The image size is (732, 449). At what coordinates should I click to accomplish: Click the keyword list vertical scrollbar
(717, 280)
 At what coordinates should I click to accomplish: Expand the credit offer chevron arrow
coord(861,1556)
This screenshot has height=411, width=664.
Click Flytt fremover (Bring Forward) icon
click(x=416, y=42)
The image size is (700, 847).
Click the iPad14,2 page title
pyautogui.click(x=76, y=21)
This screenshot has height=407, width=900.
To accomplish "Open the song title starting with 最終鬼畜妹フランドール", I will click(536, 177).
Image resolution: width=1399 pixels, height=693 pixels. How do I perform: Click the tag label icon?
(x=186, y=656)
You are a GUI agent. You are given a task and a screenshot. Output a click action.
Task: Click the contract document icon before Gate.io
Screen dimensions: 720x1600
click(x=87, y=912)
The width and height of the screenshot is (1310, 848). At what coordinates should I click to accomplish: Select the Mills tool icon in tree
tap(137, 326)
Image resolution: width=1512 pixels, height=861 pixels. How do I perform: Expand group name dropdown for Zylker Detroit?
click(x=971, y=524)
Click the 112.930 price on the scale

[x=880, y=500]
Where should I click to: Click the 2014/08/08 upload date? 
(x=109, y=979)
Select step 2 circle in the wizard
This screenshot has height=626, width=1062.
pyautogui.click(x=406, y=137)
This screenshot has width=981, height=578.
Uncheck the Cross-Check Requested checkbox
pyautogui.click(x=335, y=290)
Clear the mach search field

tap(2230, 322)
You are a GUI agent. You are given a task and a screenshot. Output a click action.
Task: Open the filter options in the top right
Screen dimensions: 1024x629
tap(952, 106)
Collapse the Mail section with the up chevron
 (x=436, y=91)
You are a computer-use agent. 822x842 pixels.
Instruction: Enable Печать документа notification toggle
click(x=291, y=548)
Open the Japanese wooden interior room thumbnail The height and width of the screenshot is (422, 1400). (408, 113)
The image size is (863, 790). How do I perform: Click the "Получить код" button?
————————
◆ **EXERCISE**: Beginning with the line that holds "Where should I" and ending with the last line of the listing, output every line exactly. Leave out everything else.

◆ **OUTPUT FOR THIS TASK**:
Where should I click to: Click the 2014/08/08 upload date? 
(x=109, y=979)
Select step 2 circle in the wizard
This screenshot has height=626, width=1062.
pyautogui.click(x=406, y=137)
This screenshot has width=981, height=578.
Uncheck the Cross-Check Requested checkbox
pyautogui.click(x=335, y=290)
Clear the mach search field

tap(2230, 322)
You are a GUI agent. You are given a task and a screenshot. Output a click action.
Task: Open the filter options in the top right
Screen dimensions: 1024x629
tap(952, 106)
Collapse the Mail section with the up chevron
 (x=436, y=91)
You are a computer-use agent. 822x842 pixels.
Instruction: Enable Печать документа notification toggle
click(x=291, y=548)
Open the Japanese wooden interior room thumbnail The height and width of the screenshot is (422, 1400). (408, 113)
The image size is (863, 790). How do I perform: Click the "Получить код" button?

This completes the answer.